# Heaters



## grobered (Feb 9, 2005)

Has anyone ever thought about using a waterbed heater to heat their tank?


----------



## dwhite645 (Jan 9, 2005)

That doesn't seem like a very good idea, considering you can buy an aqarium heater for $20-25 for a decent one. A waterbed heater isn't designed to be submersed, it's usually placed under the waterbed bladder, so I think it's a safety hazzard. I wouldn't do it.


----------



## grobered (Feb 9, 2005)

*waterbed heater*

I thought you could put down a piece of styrofoam or thin wood on top of the aquarium stand, then the waterbed heater, then the aquarium on top of that. The waterbed heater would be underneath the tank not in it. If you are familiar with a water bed heater you know it is flat and would fit nicely. I think it would evenly heat the whole tank.


----------



## dwhite645 (Jan 9, 2005)

Oh, I misunderstood what you were planning on doing. Actually, that might not be a bad idea. However, as I recently tore apart a waterbed, the heater's thermostat seems to have to be directly against the bladder. I'm not sure if it would get good readings under the tank. It would most likely have to be placed in the aquarium. That would be a good way to heat the substrate for circulation.

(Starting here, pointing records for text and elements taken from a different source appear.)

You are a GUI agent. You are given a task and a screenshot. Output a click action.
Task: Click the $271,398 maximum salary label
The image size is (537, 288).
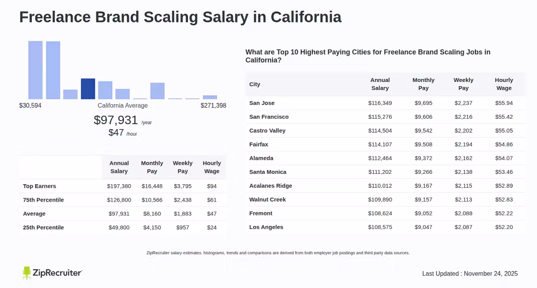213,106

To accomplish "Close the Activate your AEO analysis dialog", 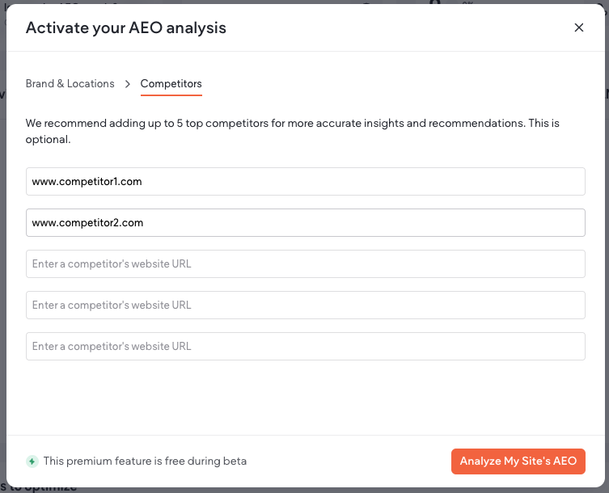I will pyautogui.click(x=579, y=27).
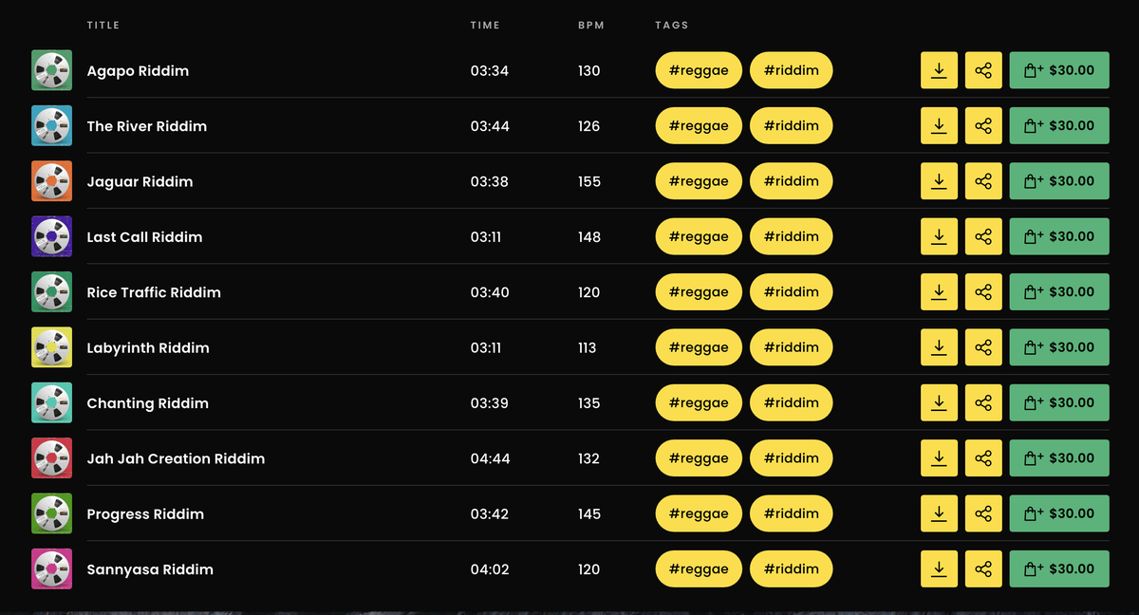Download the Agapo Riddim track
This screenshot has height=615, width=1139.
939,70
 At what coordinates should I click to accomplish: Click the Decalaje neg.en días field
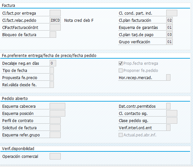coord(53,63)
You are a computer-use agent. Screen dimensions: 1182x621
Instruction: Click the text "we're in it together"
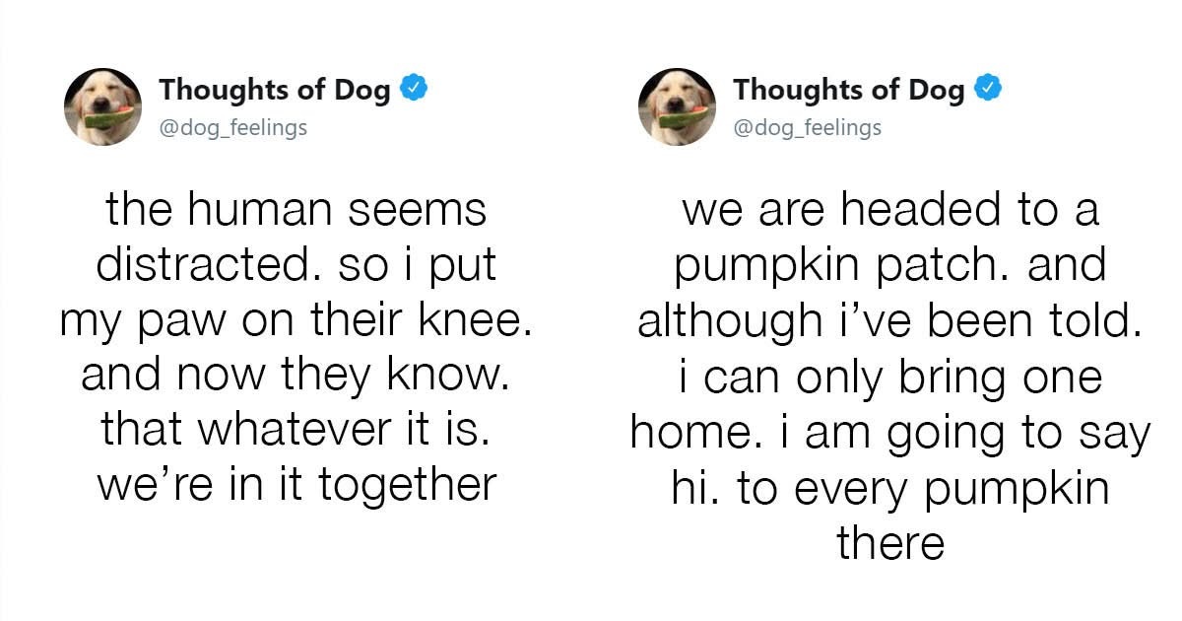point(296,486)
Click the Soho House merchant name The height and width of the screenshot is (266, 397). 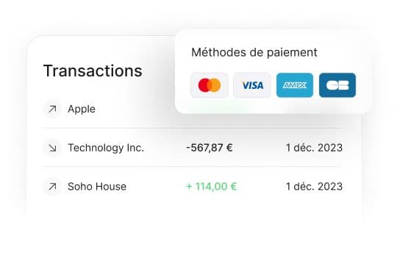pyautogui.click(x=97, y=187)
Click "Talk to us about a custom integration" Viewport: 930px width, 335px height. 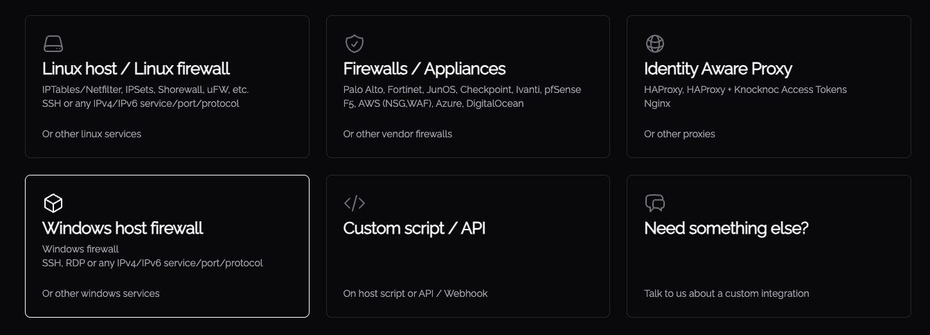[x=726, y=293]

You can always try it out and see how it works.


----------



## david lim (Mar 30, 2004)

I believe people have tried the reptile heaters that stick underneath an aquarium and heat the glass. I also believe they were successul in using them, but I don't know if they come with temp. controllers. Another issue was that the reptile heater could have had a possibility of cracking the glass but I don't believe anyone had run into that issue. Anyway, the waterbed heater seems like the same idea. How large is the surface of the heater and does it come with a temp. controller or monitor?

David


----------



## titan97 (Feb 14, 2005)

You wouldn't want to use styrofoam, for sure. It's a thermal insulator. Glass is a descent thermal insulator as well, so it may take some time for the heater to effect a change in the aquarium. However, this may be a good thing as it will lead to a slow ramp up in temperature. If you need to support the aquarium above the heater somehow, use a sheet of aluminum from Home Depot. Wood is a bad idea because it could pose a fire hazard, and it will dry out severely and may crack. This might cause uneven support of your tank and damage it. Plus wood will absorb moisture from any incidental tank spills and going from very dry to sloppy wet will definitely warp your wood at the minimum.

-Dustin


----------